Documento to traz as diretrizes básicas na defesa da igualdade, da educação e do reparo das relações, fortalecendo a cultura de paz

Por Alexandre Melo

Nenhuma criança ou jovem pode aprender plenamente se estiver exposto à discriminação ou ao medo

Ao reconhecer que o racismo ainda é uma barreira para o aprendizado e para o bem-estar de muitos dos estudantes, a Secretaria Municipal de Educação de Ilhota apresentou à comunidade o Protocolo de Prevenção e Enfrentamento ao Racismo na Rede de Ensino.

O documento foi desenvolvido para nortear as ações em todas as unidades escolares do município, oferecendo um caminho seguro para o acolhimento, a escuta e a resolução de conflitos de natureza racial.

"O protocolo tem o compromisso fundamental de garantir que as escolas de Ilhota sejam espaços de proteção, desenvolvimento e pleno exercício da cidadania. Educar é, acima de tudo, um ato de respeito à dignidade humana", afirma a SEMED.

Acesse aqui a Protocolo completo 

A secretaria explica que a implementação do protocolo atende não apenas às legislações vigentes (Leis 10.639/03 e 11.645/08), mas a um imperativo ético. "Nossa gestão compreende que escola é lugar de segurança: Nenhuma criança ou jovem pode aprender plenamente se estiver exposto à discriminação ou ao medo", afirma o documento, acrescentando que mais do que punir quem comete o crime da discriminação, a ideia é educar e reparar relações, fortalecendo a cultura da paz. 

O protocolo é público e deve ser conhecido por todos. Ele define como identificar situações de preconceito e quais são os canais oficiais para que a escola e a secretaria intervenham de forma célere e justa.

Escolas devem seguir o mesmo fluxo

A SEMED reforçou ainda que todas as escolas da rede municipal agora seguem o mesmo fluxo, garantindo que nenhum caso de racismo seja silenciado ou minimizado por falta de orientação.

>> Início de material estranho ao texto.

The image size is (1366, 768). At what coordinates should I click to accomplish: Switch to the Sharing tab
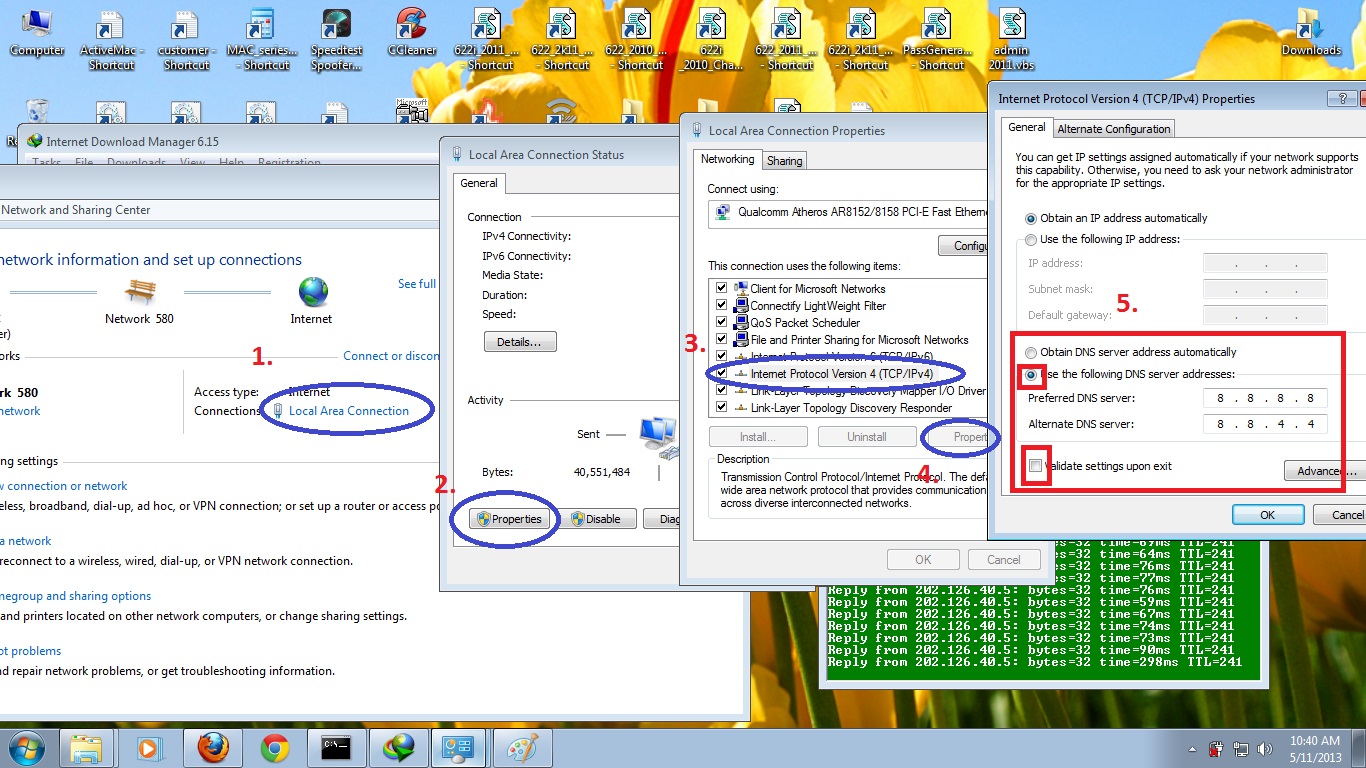coord(784,161)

Por fim, convida pais, mães, responsáveis e profissionais da educação a se tornarem um agente de mudança. "O combate ao racismo é um dever institucional, mas sua eficácia depende da parceria com as famílias. Juntos, estamos construindo uma educação que não apenas ensina a ler e escrever, mas que ensina a respeitar e a valorizar a diversidade que compõe o povo brasileiro", finaliza.